• TASK GOAL: Put every line of the entries below into a numbered list, skipping any blank lines.

*** Opening of DATA ***

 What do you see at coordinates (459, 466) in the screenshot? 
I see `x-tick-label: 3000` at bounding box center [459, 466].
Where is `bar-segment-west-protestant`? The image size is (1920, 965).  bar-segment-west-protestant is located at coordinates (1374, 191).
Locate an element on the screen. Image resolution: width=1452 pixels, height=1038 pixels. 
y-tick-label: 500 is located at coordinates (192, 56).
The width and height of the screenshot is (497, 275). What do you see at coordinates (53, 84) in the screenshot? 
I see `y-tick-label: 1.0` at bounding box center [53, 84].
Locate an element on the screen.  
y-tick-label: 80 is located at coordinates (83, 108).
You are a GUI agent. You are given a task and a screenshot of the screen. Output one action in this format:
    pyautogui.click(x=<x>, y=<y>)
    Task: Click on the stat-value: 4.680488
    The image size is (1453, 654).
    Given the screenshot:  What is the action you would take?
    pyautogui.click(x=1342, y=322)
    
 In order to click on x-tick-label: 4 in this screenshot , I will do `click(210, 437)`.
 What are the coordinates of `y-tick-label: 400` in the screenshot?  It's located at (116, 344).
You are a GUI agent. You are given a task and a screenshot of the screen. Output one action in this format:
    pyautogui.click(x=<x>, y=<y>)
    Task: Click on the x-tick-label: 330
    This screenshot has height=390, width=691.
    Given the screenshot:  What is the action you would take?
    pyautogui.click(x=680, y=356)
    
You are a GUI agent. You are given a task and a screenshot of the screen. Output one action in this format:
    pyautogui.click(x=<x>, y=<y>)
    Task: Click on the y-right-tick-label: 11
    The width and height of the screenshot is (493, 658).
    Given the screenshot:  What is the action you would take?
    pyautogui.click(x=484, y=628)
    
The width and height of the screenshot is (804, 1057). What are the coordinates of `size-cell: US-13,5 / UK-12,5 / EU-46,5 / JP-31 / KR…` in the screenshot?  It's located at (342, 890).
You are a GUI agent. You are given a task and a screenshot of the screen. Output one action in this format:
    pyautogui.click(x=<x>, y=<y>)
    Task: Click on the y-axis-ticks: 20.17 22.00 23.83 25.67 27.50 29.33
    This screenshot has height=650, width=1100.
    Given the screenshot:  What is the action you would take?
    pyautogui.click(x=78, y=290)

*** Close of DATA ***

• WRITTEN RESPONSE:
1.  What do you see at coordinates (459, 466) in the screenshot? 
2. I see `x-tick-label: 3000` at bounding box center [459, 466].
3. Where is `bar-segment-west-protestant`? The image size is (1920, 965).  bar-segment-west-protestant is located at coordinates (1374, 191).
4. Locate an element on the screen. Image resolution: width=1452 pixels, height=1038 pixels. 
5. y-tick-label: 500 is located at coordinates (192, 56).
6. The width and height of the screenshot is (497, 275). What do you see at coordinates (53, 84) in the screenshot? 
7. I see `y-tick-label: 1.0` at bounding box center [53, 84].
8. Locate an element on the screen.  
9. y-tick-label: 80 is located at coordinates (83, 108).
10. You are a GUI agent. You are given a task and a screenshot of the screen. Output one action in this format:
11.     pyautogui.click(x=<x>, y=<y>)
12.     Task: Click on the stat-value: 4.680488
13.     The image size is (1453, 654).
14.     Given the screenshot:  What is the action you would take?
15.     pyautogui.click(x=1342, y=322)
16.  In order to click on x-tick-label: 4 in this screenshot , I will do `click(210, 437)`.
17.  What are the coordinates of `y-tick-label: 400` in the screenshot?  It's located at (116, 344).
18. You are a GUI agent. You are given a task and a screenshot of the screen. Output one action in this format:
19.     pyautogui.click(x=<x>, y=<y>)
20.     Task: Click on the x-tick-label: 330
21.     This screenshot has height=390, width=691.
22.     Given the screenshot:  What is the action you would take?
23.     pyautogui.click(x=680, y=356)
24. You are a GUI agent. You are given a task and a screenshot of the screen. Output one action in this format:
25.     pyautogui.click(x=<x>, y=<y>)
26.     Task: Click on the y-right-tick-label: 11
27.     The width and height of the screenshot is (493, 658).
28.     Given the screenshot:  What is the action you would take?
29.     pyautogui.click(x=484, y=628)
30. The width and height of the screenshot is (804, 1057). What are the coordinates of `size-cell: US-13,5 / UK-12,5 / EU-46,5 / JP-31 / KR…` in the screenshot?  It's located at (342, 890).
31. You are a GUI agent. You are given a task and a screenshot of the screen. Output one action in this format:
32.     pyautogui.click(x=<x>, y=<y>)
33.     Task: Click on the y-axis-ticks: 20.17 22.00 23.83 25.67 27.50 29.33
34.     This screenshot has height=650, width=1100.
35.     Given the screenshot:  What is the action you would take?
36.     pyautogui.click(x=78, y=290)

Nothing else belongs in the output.